About this task
Retype the range from the line holding "Task: Click the return-to-start playback icon" to the last line of the listing, inclusive, exactly as it appears and with nothing else.
[Available data — start]
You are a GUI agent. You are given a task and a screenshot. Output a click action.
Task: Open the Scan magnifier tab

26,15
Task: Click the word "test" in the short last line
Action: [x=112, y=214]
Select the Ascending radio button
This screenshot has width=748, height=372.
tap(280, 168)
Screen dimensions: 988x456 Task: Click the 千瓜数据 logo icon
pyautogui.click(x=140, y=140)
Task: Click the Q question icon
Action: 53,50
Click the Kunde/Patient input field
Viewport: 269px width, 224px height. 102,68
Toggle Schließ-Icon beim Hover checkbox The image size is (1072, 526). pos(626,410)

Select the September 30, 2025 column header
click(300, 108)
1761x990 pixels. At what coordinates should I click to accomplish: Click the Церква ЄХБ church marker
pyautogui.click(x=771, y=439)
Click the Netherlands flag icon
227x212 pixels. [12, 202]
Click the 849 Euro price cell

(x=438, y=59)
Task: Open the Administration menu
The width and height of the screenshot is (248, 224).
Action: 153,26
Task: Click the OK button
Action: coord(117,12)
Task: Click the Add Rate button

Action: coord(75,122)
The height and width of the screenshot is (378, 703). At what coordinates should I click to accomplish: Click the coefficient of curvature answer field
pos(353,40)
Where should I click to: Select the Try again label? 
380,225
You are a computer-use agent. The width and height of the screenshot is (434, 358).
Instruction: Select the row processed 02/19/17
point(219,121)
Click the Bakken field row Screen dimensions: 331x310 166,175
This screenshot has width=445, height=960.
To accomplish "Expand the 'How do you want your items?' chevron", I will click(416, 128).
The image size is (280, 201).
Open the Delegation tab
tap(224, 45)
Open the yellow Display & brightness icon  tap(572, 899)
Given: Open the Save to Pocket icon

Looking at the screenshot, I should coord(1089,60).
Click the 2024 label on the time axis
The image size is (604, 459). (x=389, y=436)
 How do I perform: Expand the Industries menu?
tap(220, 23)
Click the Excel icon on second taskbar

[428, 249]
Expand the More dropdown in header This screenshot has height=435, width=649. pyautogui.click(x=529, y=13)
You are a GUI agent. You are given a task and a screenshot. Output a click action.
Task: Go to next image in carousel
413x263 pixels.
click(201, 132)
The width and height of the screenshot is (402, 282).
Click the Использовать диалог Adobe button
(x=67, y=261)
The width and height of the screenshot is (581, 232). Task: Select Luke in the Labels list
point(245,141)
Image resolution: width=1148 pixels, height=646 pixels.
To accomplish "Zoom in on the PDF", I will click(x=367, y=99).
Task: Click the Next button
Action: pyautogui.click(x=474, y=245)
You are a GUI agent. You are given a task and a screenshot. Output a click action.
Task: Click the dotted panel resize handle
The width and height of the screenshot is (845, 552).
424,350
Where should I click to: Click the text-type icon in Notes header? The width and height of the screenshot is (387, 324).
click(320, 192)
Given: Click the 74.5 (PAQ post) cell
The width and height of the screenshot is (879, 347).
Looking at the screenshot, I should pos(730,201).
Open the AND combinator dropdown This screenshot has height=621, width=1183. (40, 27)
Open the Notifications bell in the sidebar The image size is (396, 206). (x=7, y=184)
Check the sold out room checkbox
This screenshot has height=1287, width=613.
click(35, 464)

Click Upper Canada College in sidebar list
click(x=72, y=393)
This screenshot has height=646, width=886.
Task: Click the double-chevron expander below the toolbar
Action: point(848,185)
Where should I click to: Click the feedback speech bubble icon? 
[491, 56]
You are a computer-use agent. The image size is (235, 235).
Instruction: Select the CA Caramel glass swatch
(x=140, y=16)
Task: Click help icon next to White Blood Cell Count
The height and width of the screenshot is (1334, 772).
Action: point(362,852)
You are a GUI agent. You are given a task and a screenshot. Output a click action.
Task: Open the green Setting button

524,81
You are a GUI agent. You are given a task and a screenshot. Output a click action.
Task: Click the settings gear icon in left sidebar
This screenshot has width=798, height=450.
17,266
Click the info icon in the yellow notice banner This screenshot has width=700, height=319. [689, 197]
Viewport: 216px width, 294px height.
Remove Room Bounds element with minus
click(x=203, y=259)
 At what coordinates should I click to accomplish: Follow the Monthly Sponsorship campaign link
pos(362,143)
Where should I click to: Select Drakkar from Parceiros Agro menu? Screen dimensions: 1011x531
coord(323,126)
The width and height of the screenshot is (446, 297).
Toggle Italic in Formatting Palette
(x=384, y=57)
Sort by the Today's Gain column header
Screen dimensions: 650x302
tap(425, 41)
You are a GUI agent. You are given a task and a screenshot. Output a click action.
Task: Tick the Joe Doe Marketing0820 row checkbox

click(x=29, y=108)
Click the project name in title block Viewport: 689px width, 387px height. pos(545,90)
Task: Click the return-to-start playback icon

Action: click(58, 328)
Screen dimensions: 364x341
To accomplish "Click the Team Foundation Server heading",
[Available data — finish]
Result
Task: Click the return-to-start playback icon

Action: click(58, 328)
Screen dimensions: 364x341
To accomplish "Click the Team Foundation Server heading",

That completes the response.